Previously, using Gemini for screen control required calling the standalone Gemini 2.5 Computer Use model. Now 3.5 Flash ships with this ability alongside function calling, Search, and Maps Grounding in the same toolkit.
What It Can Do
In short, 3.5 Flash can now "see" the screen, understand what's happening, and operate it with mouse and keyboard actions. Browser, desktop applications, and mobile are all covered.

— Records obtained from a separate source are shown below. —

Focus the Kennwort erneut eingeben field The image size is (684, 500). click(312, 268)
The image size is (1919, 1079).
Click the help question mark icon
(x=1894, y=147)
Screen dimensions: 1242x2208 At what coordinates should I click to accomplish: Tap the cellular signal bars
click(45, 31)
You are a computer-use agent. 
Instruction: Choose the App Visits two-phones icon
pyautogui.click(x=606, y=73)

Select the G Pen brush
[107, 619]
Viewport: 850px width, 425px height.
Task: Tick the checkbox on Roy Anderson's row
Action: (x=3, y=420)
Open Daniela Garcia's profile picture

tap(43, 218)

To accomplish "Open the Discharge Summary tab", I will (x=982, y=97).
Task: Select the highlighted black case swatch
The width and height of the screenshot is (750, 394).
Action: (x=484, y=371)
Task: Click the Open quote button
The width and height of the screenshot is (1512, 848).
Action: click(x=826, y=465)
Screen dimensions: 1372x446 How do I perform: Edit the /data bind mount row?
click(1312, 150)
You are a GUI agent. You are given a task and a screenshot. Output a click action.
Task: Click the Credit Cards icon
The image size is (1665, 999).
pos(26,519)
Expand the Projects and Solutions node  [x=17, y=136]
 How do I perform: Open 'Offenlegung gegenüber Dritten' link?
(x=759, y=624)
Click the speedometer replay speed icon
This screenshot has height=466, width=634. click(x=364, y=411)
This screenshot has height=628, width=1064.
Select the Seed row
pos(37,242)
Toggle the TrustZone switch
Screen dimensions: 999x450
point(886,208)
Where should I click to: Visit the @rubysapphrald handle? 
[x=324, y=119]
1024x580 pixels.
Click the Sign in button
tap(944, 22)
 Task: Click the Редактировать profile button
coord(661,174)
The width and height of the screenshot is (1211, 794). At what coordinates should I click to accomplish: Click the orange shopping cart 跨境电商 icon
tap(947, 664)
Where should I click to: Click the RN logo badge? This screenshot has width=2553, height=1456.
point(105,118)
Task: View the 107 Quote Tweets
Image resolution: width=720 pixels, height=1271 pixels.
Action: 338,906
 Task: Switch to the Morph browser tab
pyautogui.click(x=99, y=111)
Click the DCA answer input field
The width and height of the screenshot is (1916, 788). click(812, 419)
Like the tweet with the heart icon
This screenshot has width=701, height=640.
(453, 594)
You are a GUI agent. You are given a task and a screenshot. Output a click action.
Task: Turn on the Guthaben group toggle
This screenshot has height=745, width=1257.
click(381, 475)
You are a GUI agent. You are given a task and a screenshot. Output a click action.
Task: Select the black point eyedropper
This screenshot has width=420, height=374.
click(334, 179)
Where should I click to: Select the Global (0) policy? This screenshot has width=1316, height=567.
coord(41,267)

This means developers can build agents that open web pages, fill out forms, click buttons, read results, and complete multi-step tasks without human intervention. Google highlights continuous software testing and cross-application knowledge work automation as typical use cases.
Safety Measures
Running Computer Use in open environments carries significantly more risk than closed API calls. Google has implemented several safeguards in 3.5 Flash:
- Targeted adversarial training to help the model recognize prompt injection attacks
- Optional confirmation mechanisms for sensitive or irreversible actions
- Automatic detection of indirect prompt injection with task termination
Google recommends combining these safety features with sandboxing, human-in-the-loop verification, and strict access controls.
Partner Feedback
Google shared early feedback from several partners:
- Browserbase provides an online demo environment for hands-on testing
- Browser Use's CEO praised the model's performance in browser scenarios
- UiPath's Senior Director highlighted value in enterprise automation
How to Access
Available through both the Gemini API and the Gemini Enterprise Agent Platform. Google provides reference implementations and documentation.
Context
Computer Use — letting AI directly control computer screens — has been one of the hottest areas in the agent space over the past year. Anthropic's Claude was first to market with Computer Use in late 2024, and OpenAI followed with Operator. Google now embeds this capability into Flash, a lighter-weight model, lowering the barrier to entry.
Previously, Gemini 2.5's Computer Use was a separate model, meaning you had to sacrifice Flash's speed and cost advantages to get screen control. With this integration, developers no longer have to choose between features and efficiency.